Let $E_1, E_2, \ldots, E_n$ be boolean-valued expressions, each with an associated evaluation cost and probability of returning true
. For simplicity, assume these probabilities are independent, so that $\mathbb{P}(E_i \cap E_j) = \mathbb{P}(E_i) \, \mathbb{P}(E_j)$ for $i \ne j$.
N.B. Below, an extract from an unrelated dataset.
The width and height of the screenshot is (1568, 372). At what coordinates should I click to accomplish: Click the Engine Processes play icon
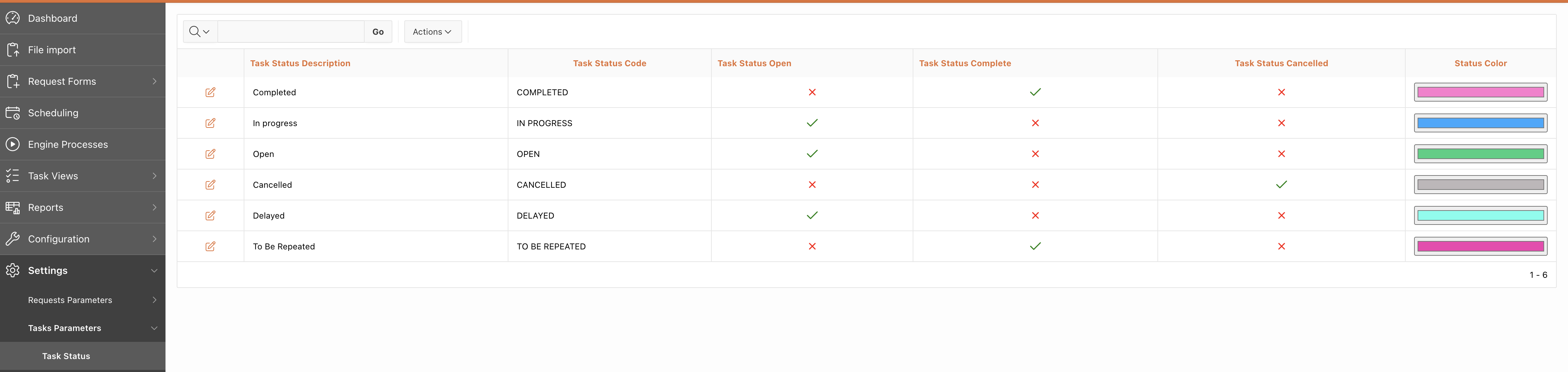[13, 145]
Suppose we want to compute the expression $E_1 \mathbin{\&\&} E_2 \cdots \mathbin{\&\&} E_n$. Here $\mathbin{\&\&}$ means short-circuit evaluation, so if $E_1$ is false
then $E_2$ is not evaluated, etc. The expected cost of a short-circuit evaluation is
$$ \mathop{\mathbb{E}} \mathrm{cost}(E_i \mathbin{\&\&} E_j) = \mathrm{cost}(E_i) + \mathbb{P}(E_i) \, \mathrm{cost}(E_j) \\\\ \mathop{\mathbb{E}} \mathrm{cost}(E_i \mathbin{\&\&} E_j \mathbin{\&\&} E_k \cdots) = \mathrm{cost}(E_i) + \mathbb{P}(E_i) (\mathrm{cost}(E_j) + \mathbb{P}(E_j) (\mathrm{cost}(E_k) + \cdots)) \\\\ $$
If the expressions have no side effects then they can be freely reordered. Is there an efficient way to find the ordering with the lowest expected cost? There is a dynamic programming algorithm based on finding the min-cost ordering of every subset:
$$ \min \mathrm{cost} \{E_1, E_2, \ldots, E_n\} = \min_i [\mathrm{cost}(E_i) + \mathbb{P}(E_i)\min \mathrm{cost} \{\ldots, E_{i-1}, E_{i+1}, \ldots\}] $$
but since it computes costs for every subset it takes $O(2^n)$ time.